**REQUIRED ACTION**
Return the entries exactly. Images are not part of the copy.

(Stored data)
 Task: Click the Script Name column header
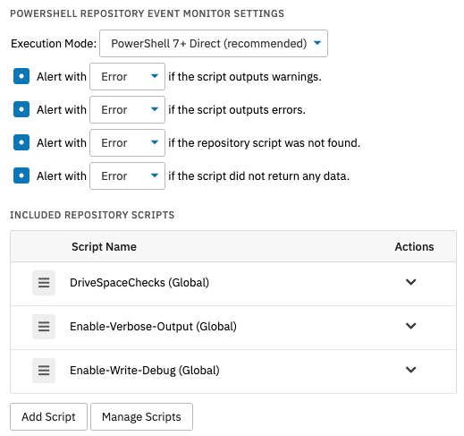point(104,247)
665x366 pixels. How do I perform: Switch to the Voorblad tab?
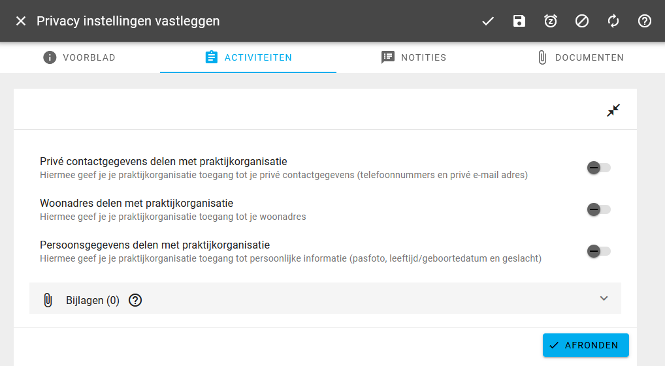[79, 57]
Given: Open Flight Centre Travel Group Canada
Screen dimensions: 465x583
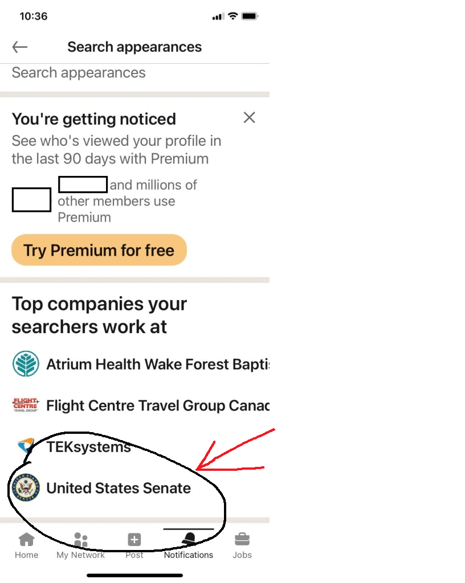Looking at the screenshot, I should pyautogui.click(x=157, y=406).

**THE ANSWER**
 Task: Click the Script Name column header
point(104,247)
665x366 pixels. How do I perform: Switch to the Voorblad tab?
[79, 57]
Given: Open Flight Centre Travel Group Canada
Screen dimensions: 465x583
Looking at the screenshot, I should pyautogui.click(x=157, y=406).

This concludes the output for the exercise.